Whatever the exact numbers, I remember someone pointing out it would have been
more cost effective to give the phones away for the launch.

It's still that way today. They have no mindshare of the public at large, nor
the developers, nor the carriers, nor the handset makers. Somehow, you have to
make a product compelling to one of these. iOS is compelling for 2 of the 4
and Android is compelling for all 4. WP7 is compelling to zero of the 4.
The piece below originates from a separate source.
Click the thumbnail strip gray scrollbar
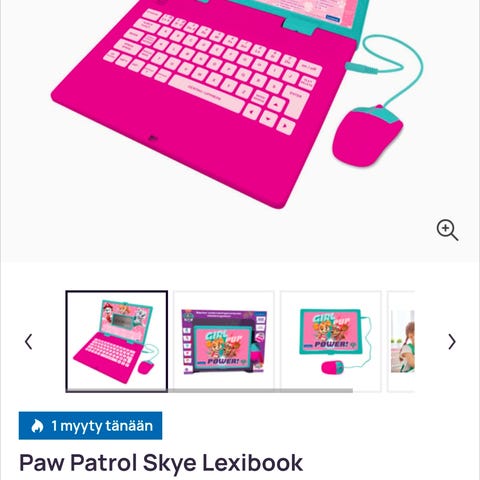Image resolution: width=480 pixels, height=480 pixels. [x=260, y=390]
For example, they have to fix the native C++ development option. This is
especially important for games. Whether or not C# is nice, thanks to only
being in C#, every development for that platform becomes a full-on port. If
you design your code right for iOS and Android, you can use mostly the same
code for both, and just a few glue points for the rest, AND you can develop
for both on the Mac instead of having to fire up Windows just for that
platform.

The 3rd party development option is so abysmal that Microsoft has been paying
for apps to be ported to this platform for two years now. This situation is
not sustainable by any measure.

At this point Microsoft is 4 years behind Apple and Google. No one cares if
something is arguably better. That's the Zune. That's the Mac in the 90s.
Microsoft has to do something that's _compellingly_ better, to someone,
somewhere, on some basis that makes money.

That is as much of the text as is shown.